Mi pregunta le alarmó.

—Pienso que sí. De haber tenido alguna duda, no le hubiesemos otorgado esa confianza.

Aun cuando yo tenía un concepto muy acendrado de la inteligencia de mi interlocutor, pensé que en aquel momento se había abandonado a una confianza excesiva y prematura. Mi colega, de quien sabía que había hecho alguna visita rogatoria al domicilio de Prieto, estaba al acecho de una oportunidad para ganar la frontera. Lo que no imaginaba es que proyectase utilizar su viaje para incorporarse, como cronista de guerra, al movimiento militar. Fue lo que hizo. Con su facilidad para el transformismo, compareció en Valladolid, representando al Heraldo de Aragón, ataviado con el uniforme falangista de campaña. La audacia estuvo a pique de costarle la vida. Fue a parar a la cárcel, donde coincidió con otra persona de su amistad, Elorza, director de la Cárcel Modelo de Madrid, al que esperaba una muerte trágica. Lo que el periodista vivió en la cárcel lo ha referido él mismo.

De sus conversaciones con Miguel Maura en San Juan de Luz tengo yo los datos con que escribo. Todas las noches, piquetes de falangistas y tradicionalistas extraían de las celdas, mediante listas, determinado número de presos. Cuando tenían un buen racimo, se los llevaban, empujando a los renuentes a culatazos y la historia tenía su desenlace sangriento en uno de los arrabales de la ciudad, camino del cementerio, entre las admiraciones quietas de los cipreses del camposanto. El periodista vivió la escena de la despedida de Elorza. La noche que leyeron su nombre, el director de la Cárcel de Madrid, agitado por un nerviosismo explicable, inició ante los que habían de ser sus ejecutores una serie de súplicas conmovidas a las que mezclaba sus lágrimas. El piquete, todo él, era de piedra: duro y frío. La leche humana que habían recibido de sus madres aquellos hombres se les había cambiado en rejalgar[1].

Elorza debió percibir esa realidad y cambió la dirección de sus demandas angustiosas de clemencia. Se volvió hacia el periodista, se arrodilló ante él, le cogió las manos y besándoselas y llorándoselas le pidió lo que el periodista no podía concederle: piedad para su vida, defensa contra la muerte. El jefe del piquete cortó la escena. Como Elorza se resistiese a abandonar la celda, fue arrastrado hacia la puerta y enderezado a empellones y golpazos. El periodista sintió resecársele la boca y temblarle las carnes. Temió por él mismo. Escribió mensajes apretados a cuantas personas podían serle de alguna ayuda. La suerte le fue más favorable. Le notificaron la orden de libertad con el mandato expreso de abandonar España, que incumplido de su parte determinaría, en caso de ser detenido nuevamente, su fusilamiento automático.
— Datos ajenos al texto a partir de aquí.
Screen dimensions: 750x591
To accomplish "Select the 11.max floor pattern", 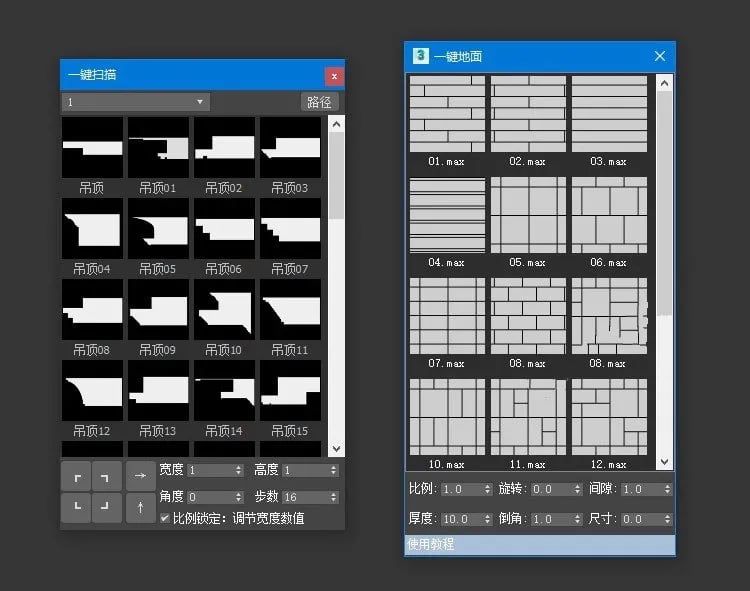I will point(528,417).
No ha sucedido así, sin que yo lo lamente. Excelentes servicios periodísticos a Serrano Suñer parecen haberle concedido una especialísima inmunidad. Si su conciencia, después de lo que le fue dado presenciar en Valladolid, está en regla, su dicha temporal, que no hay dulzura eterna entre los hombres, puede reputarla perfecta. No es ese el caso de Elorza, quieto de reposo eterno, ni el de aquel otro infortunado funcionario de Prisiones, adalid de la repoblación forestal, que pereció una noche a título, supuesto por sus ejecutores, de francmasón. El Cabildo catedralicio burgalés debió sentirse liberado de atroces sufrimientos, que un masón proliferando a la sombra de la catedral era, en su estimativa, peor que una blasfemia en el credo. Su muerte llevaba la calma a sus espíritus. La juventud católica reparaba, sin equivocarse en la justicia, los olvidos del señor AMDG.